WHAT NEEDS TO BE DONE
Copy the data below verbatim, starting at the line that contains "Identify the location of tree-item-label: Combined" and ending at the line that contains "This screenshot has width=1920, height=1080.", both lines included, and reproduce nothing else.

INPUT
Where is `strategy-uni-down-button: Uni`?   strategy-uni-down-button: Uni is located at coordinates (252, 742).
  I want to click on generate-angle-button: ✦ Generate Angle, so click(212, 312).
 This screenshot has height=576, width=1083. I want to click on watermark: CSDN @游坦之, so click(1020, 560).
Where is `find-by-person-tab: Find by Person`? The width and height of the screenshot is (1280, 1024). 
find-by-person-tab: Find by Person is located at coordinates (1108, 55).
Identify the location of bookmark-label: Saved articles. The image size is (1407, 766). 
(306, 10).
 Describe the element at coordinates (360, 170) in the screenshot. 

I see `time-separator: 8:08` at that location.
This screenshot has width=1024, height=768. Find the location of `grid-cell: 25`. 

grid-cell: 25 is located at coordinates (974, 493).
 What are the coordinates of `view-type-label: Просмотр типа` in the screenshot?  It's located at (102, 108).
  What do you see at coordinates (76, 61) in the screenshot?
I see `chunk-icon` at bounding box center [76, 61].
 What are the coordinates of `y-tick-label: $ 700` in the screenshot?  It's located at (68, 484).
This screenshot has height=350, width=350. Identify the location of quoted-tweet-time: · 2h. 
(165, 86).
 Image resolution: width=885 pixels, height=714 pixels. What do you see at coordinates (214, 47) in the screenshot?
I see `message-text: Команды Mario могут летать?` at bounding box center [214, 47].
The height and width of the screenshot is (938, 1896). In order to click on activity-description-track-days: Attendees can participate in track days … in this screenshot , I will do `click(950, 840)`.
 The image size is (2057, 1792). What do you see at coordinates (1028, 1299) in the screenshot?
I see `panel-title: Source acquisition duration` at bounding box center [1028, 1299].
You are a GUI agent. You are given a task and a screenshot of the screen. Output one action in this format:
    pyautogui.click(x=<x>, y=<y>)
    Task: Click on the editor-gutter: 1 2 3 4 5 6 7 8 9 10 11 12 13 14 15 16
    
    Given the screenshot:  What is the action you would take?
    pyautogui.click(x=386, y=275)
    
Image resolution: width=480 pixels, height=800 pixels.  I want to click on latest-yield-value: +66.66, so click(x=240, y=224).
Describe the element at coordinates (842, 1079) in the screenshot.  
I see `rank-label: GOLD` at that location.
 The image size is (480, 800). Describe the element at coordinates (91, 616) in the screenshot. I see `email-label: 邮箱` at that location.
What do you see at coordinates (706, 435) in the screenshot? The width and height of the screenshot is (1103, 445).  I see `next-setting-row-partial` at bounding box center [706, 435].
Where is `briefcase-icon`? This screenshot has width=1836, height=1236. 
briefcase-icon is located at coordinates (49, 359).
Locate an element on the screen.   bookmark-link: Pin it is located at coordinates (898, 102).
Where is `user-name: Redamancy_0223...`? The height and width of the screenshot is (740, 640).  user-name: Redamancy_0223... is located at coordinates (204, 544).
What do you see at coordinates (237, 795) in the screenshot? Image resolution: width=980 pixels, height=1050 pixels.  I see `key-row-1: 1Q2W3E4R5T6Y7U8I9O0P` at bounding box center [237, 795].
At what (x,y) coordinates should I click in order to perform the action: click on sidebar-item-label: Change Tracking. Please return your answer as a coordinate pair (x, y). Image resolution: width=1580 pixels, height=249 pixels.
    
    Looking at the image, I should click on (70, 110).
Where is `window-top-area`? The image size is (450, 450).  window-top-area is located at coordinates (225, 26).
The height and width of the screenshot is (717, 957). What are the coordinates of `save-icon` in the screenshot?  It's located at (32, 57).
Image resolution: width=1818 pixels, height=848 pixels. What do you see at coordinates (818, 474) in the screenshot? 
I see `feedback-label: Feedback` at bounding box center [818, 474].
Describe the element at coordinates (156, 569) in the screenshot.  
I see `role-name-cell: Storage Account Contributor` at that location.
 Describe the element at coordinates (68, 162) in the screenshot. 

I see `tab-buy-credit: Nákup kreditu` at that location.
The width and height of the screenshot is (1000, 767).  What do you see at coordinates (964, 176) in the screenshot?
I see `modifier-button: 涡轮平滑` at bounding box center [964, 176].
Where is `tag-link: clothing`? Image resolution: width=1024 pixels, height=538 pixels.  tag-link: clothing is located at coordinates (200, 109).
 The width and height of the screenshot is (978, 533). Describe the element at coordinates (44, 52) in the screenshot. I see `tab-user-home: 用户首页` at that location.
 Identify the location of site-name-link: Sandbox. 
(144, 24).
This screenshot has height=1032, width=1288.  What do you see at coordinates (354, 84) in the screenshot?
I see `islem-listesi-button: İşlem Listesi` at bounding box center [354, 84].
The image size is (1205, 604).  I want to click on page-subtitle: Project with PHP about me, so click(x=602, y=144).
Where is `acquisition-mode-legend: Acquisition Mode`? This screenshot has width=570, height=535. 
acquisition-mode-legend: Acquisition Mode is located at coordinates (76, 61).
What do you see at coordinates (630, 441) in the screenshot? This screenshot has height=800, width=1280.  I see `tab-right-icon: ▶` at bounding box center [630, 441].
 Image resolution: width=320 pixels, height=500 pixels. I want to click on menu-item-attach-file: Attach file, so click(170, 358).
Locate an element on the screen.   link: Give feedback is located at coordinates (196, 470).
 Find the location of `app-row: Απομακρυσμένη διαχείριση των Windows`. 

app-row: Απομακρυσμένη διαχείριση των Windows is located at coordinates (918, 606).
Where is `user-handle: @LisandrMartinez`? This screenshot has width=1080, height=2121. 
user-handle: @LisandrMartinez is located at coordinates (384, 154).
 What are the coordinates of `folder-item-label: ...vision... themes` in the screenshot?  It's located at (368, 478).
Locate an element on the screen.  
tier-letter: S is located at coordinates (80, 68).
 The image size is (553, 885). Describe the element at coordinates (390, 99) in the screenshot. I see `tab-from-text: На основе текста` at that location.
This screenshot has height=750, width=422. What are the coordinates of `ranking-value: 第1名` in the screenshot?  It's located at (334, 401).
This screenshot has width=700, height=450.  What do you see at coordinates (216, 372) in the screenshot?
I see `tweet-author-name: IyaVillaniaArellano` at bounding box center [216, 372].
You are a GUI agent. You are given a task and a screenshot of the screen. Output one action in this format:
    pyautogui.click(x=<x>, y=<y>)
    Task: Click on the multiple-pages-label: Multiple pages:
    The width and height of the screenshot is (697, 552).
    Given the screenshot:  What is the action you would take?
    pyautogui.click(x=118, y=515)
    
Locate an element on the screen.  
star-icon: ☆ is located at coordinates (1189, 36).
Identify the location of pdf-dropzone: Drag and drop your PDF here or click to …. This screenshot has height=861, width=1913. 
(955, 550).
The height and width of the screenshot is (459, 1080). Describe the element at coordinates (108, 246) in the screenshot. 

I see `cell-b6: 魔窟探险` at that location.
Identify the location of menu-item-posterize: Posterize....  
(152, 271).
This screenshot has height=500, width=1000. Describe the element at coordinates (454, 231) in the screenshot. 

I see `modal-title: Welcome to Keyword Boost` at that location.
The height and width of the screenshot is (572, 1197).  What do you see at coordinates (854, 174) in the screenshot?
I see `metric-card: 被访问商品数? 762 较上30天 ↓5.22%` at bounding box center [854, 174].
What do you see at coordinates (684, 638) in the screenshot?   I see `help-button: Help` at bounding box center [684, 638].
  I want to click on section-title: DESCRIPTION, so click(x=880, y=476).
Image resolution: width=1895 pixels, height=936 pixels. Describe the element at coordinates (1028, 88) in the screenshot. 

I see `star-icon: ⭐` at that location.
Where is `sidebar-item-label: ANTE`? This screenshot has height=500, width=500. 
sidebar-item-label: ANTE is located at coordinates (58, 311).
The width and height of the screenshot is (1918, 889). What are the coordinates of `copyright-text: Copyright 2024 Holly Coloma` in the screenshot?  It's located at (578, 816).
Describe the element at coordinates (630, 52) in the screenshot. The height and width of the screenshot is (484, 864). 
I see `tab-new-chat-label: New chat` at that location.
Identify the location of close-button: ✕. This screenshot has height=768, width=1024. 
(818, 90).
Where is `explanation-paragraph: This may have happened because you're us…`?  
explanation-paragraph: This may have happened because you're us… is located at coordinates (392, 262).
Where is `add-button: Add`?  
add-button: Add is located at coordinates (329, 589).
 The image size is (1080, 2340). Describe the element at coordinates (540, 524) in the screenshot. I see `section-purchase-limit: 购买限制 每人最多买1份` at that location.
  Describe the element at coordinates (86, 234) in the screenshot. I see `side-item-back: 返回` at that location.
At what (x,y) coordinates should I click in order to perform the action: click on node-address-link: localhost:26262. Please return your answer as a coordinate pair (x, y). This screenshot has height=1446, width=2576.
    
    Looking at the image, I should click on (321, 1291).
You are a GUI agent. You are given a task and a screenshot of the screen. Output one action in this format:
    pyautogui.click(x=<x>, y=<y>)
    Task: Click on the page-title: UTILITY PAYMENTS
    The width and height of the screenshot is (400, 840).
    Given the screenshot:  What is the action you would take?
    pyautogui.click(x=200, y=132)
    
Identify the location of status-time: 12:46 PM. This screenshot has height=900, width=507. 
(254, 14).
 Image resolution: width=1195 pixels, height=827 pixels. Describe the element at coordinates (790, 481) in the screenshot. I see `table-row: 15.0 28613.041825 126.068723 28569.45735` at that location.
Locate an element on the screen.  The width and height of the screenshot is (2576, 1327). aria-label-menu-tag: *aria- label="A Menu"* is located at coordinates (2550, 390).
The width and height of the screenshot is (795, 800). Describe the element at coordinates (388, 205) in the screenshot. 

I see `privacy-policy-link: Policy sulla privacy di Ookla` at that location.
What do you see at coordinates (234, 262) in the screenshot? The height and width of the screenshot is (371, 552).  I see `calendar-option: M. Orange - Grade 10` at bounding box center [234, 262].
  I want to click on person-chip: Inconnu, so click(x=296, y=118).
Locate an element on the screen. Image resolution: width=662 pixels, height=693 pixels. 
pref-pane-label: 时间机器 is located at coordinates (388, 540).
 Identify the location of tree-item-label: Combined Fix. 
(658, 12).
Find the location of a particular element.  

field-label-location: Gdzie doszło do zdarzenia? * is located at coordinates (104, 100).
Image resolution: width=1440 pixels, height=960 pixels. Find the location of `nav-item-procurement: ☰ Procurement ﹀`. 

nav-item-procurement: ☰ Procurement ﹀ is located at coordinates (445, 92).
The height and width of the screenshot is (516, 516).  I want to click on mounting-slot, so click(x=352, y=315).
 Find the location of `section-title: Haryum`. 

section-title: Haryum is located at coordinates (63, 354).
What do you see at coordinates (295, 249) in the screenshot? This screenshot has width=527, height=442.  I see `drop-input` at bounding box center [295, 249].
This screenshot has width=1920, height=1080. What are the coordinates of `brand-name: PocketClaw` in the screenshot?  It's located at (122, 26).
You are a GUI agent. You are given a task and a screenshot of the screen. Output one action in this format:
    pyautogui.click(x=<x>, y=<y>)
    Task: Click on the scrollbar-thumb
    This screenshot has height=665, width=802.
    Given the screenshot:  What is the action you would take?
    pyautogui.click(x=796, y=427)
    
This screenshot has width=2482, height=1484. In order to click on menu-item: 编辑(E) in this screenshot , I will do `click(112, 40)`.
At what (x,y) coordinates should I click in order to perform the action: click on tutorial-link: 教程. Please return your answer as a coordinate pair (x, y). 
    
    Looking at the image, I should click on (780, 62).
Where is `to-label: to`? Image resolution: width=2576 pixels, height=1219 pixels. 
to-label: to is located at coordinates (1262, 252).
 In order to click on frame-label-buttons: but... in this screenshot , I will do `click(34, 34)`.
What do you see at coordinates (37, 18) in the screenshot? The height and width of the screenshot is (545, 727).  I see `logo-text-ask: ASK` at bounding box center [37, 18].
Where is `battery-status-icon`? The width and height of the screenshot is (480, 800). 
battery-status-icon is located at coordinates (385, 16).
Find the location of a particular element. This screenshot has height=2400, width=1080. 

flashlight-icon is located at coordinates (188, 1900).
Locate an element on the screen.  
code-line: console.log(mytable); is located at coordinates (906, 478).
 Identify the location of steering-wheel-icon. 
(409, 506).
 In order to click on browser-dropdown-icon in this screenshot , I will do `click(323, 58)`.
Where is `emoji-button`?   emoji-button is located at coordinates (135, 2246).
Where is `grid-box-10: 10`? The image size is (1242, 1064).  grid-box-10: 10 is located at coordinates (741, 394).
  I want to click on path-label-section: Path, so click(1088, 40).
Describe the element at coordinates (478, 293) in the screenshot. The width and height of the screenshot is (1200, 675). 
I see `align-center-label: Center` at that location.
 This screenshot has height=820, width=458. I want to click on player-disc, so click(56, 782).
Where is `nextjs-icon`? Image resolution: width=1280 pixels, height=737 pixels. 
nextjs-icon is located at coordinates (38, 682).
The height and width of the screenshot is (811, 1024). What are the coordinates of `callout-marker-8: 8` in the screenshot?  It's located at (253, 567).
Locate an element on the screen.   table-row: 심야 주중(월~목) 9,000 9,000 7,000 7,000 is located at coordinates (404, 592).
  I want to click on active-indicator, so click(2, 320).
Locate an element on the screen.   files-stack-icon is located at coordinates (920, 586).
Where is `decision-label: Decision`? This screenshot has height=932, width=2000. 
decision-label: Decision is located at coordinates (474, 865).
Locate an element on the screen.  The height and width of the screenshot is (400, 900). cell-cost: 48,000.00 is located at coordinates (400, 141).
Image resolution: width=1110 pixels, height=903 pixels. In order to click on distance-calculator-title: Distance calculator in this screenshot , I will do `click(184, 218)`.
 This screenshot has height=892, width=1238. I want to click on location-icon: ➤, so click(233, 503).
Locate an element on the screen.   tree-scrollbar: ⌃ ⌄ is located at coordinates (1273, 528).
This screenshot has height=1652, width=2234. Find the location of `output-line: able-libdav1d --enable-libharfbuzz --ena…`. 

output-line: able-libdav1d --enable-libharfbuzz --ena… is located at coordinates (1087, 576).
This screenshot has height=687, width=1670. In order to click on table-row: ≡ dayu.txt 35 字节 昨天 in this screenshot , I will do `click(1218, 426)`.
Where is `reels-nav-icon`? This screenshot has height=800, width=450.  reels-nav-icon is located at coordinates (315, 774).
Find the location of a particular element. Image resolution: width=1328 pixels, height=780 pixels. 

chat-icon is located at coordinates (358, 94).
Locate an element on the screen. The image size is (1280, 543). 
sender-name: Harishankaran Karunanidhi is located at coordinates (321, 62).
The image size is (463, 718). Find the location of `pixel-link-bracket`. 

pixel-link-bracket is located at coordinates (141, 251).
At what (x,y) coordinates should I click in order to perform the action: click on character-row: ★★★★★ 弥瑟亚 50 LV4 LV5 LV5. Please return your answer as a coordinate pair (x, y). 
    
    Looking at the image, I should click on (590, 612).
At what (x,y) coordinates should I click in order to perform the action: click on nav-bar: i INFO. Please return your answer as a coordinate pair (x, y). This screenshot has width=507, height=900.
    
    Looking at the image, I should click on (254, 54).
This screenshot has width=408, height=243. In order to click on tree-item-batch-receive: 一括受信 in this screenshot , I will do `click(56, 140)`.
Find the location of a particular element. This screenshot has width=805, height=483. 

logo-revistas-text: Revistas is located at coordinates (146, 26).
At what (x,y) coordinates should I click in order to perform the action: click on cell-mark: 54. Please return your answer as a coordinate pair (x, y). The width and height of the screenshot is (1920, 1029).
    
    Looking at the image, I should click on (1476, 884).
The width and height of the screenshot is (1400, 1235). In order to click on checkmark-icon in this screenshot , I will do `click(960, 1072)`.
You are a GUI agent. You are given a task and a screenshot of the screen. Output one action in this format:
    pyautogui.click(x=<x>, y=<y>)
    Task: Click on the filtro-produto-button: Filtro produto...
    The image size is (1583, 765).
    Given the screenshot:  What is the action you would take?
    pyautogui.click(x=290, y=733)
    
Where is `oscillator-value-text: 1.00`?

TASK ANSWER
 Identify the location of tree-item-label: Combined Fix. 
(658, 12).
Find the location of a particular element.  

field-label-location: Gdzie doszło do zdarzenia? * is located at coordinates (104, 100).
Image resolution: width=1440 pixels, height=960 pixels. Find the location of `nav-item-procurement: ☰ Procurement ﹀`. 

nav-item-procurement: ☰ Procurement ﹀ is located at coordinates (445, 92).
The height and width of the screenshot is (516, 516).  I want to click on mounting-slot, so click(x=352, y=315).
 Find the location of `section-title: Haryum`. 

section-title: Haryum is located at coordinates (63, 354).
What do you see at coordinates (295, 249) in the screenshot? This screenshot has width=527, height=442.  I see `drop-input` at bounding box center [295, 249].
This screenshot has width=1920, height=1080. What are the coordinates of `brand-name: PocketClaw` in the screenshot?  It's located at (122, 26).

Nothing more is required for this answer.